Выглядел он и в самом деле больным. Глаза очернены тенью, широкие рыжеватые бакенбарды всклокочены, лицо иссечено морщинами и выражает угрюмость.
-- Что с вами, Александр Сергеевич, дорогой? Я не на шутку встревожился, получив вашу записку.
-- Да что-то опять нога. И, должно быть, желчь разлилась. И вот -- валяюсь в постеле.
-- Очень, очень жаль! А у меня собралась вчера холостая пирушка. Как вас не хватало!.. Удостоен, видите ли, чина действительного статского советника.
-- Ого! Поздравляю. От души. А я всего лишь отставной губернский секретарь.
-- У отца же Иакинфа вышла в свет первая книга. Как же было не отметить такие события? Да что ж это я? -- спохватился Шиллинг.-- Позвольте представить вам моего друга -- отец Иакинф. Надежда нашей хинологии. Целых четырнадцать лет провел он в столице Поднебесной империи.
Пушкин быстро повернулся, взглянул на Иакинфа и вдруг улыбнулся, обнажая ровные, удивительной белизны зубы. Иакинфу показалось, что и весь он как-то разом переменился -- следы угрюмства будто слетели с его смуглого усталого лица.
На какой-то миг Пушкин смешался, видимо не зная, как приветствовать необычного гостя в монашеской рясе, но затем решительно протянул руку:
-- Рад познакомиться, отец Иакинф. Много о вас наслышан.
Иакинф пристально, хотя и не без доли смущения, разглядывал знаменитого сочинителя. Был тот много ниже Иакинфа и смотрел на него, слегка откинув голову, увенчанную вьющимися темно-русыми волосами. Выглядел он старше, нежели Иакинф предполагал. Но рукопожатие у него было крепкое. Да и во всей его стройной, сухощавой фигуре, облаченной в мягкий татарский халат с распахнутым воротом, угадывалась скрытая сила.
Усадив гостей в просиженные сафьяновые кресла и предложив им сигары, Пушкин сам устроился на диване -- по-турецки, с ногами.

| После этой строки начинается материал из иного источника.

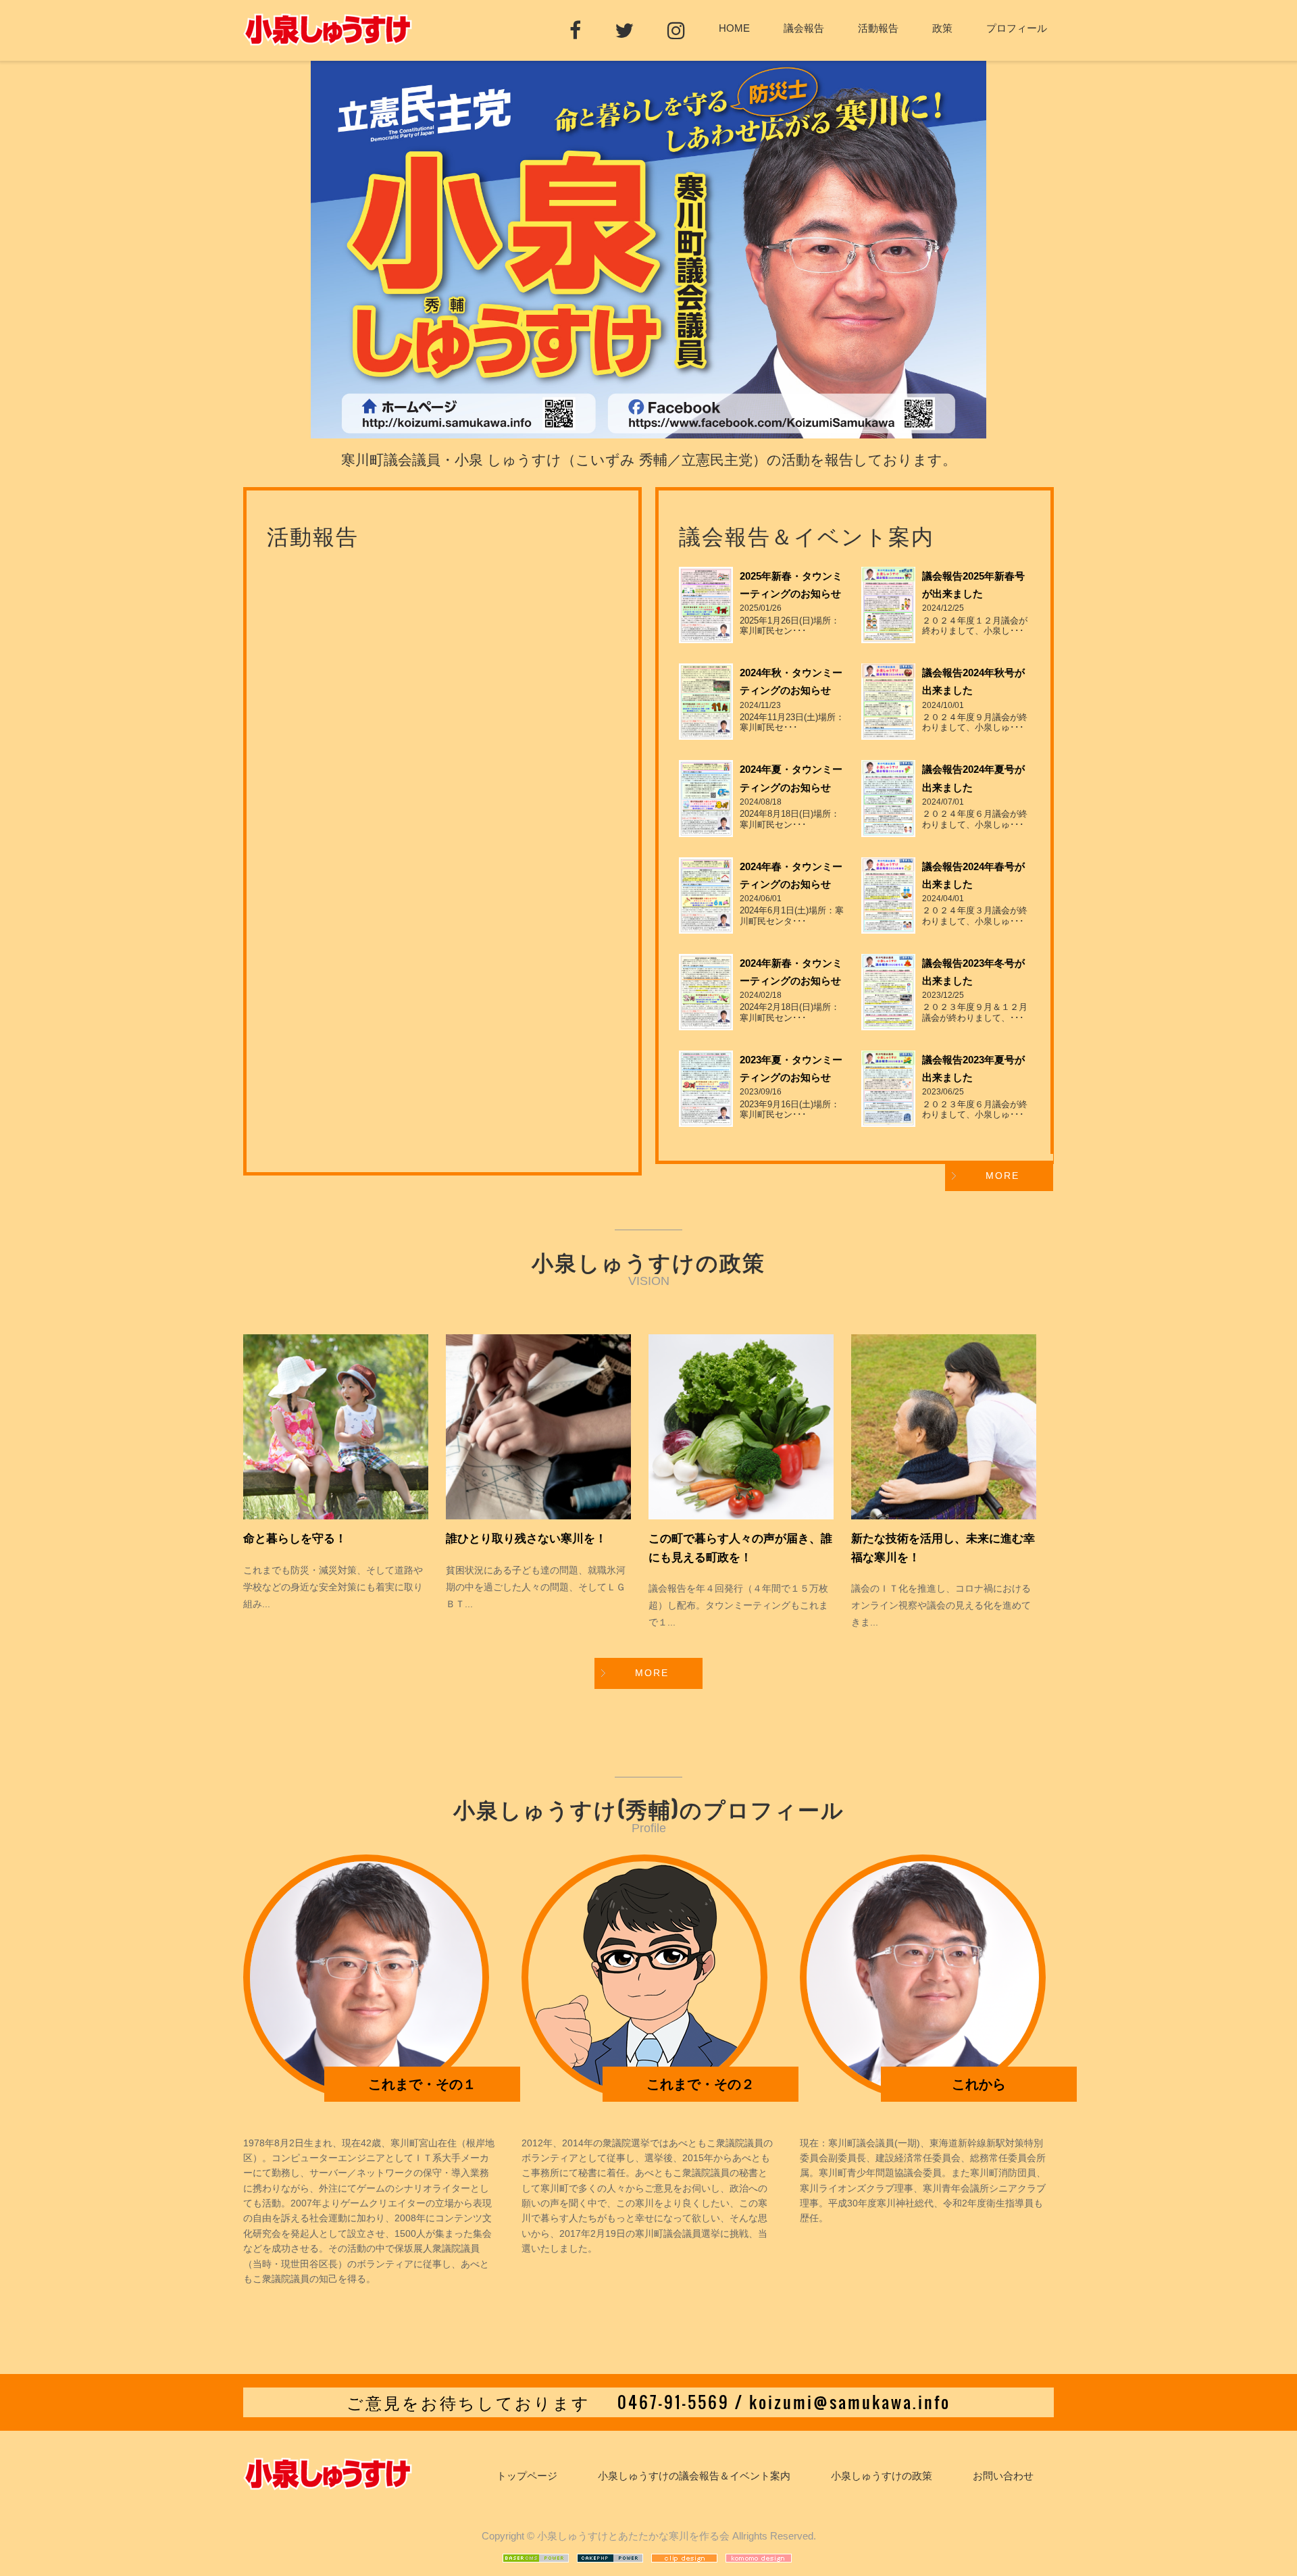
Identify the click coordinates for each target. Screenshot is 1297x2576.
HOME (734, 28)
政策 (942, 28)
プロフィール (1016, 28)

Улучив момент, Иакинф вытащил припасенную книгу и на первой, после титула, чистой странице написал:
Милостивому Государю Моему
Александру Сергеевичу Пушкину
В знак истинного уважения от переводчика
Апреля 26-го дня 1828
-- "Описание Тибета в нынешнем его состоянии",-- прочел Пушкин. Он быстро перелистал книгу и, поблагодарив Иакинфа, тотчас забросал его множеством вопросов; они хоть и были отрывочны и беглы, но, как отметил про себя Иакинф, все шли к делу...
-- Это так отрадно, отец Иакинф, что вы намереваетесь пролить свет на сношения наши со странами Востока,-- сказал Пушкин, расспросив Иакинфа о его планах.-- Как мало мы знаем о восточных народах! А они, я убежден, могут рассказать нам о себе много нового и необычного! И похвально, похвально, что вы наметили себе целую программу переводов из китайской словесности. Именно переводы! -- горячо говорил Пушкин.-- Без переводов, добросовестных, исполненных со знанием дела, невозможно настоящее просвещение. И такое ободряющее начало! Нет, нет, это надобно отметить. Никита! -- крикнул Пушкин слуге.
Тот принес бутылку вина.
Хлопнула пробка, зашипело вино в стаканах.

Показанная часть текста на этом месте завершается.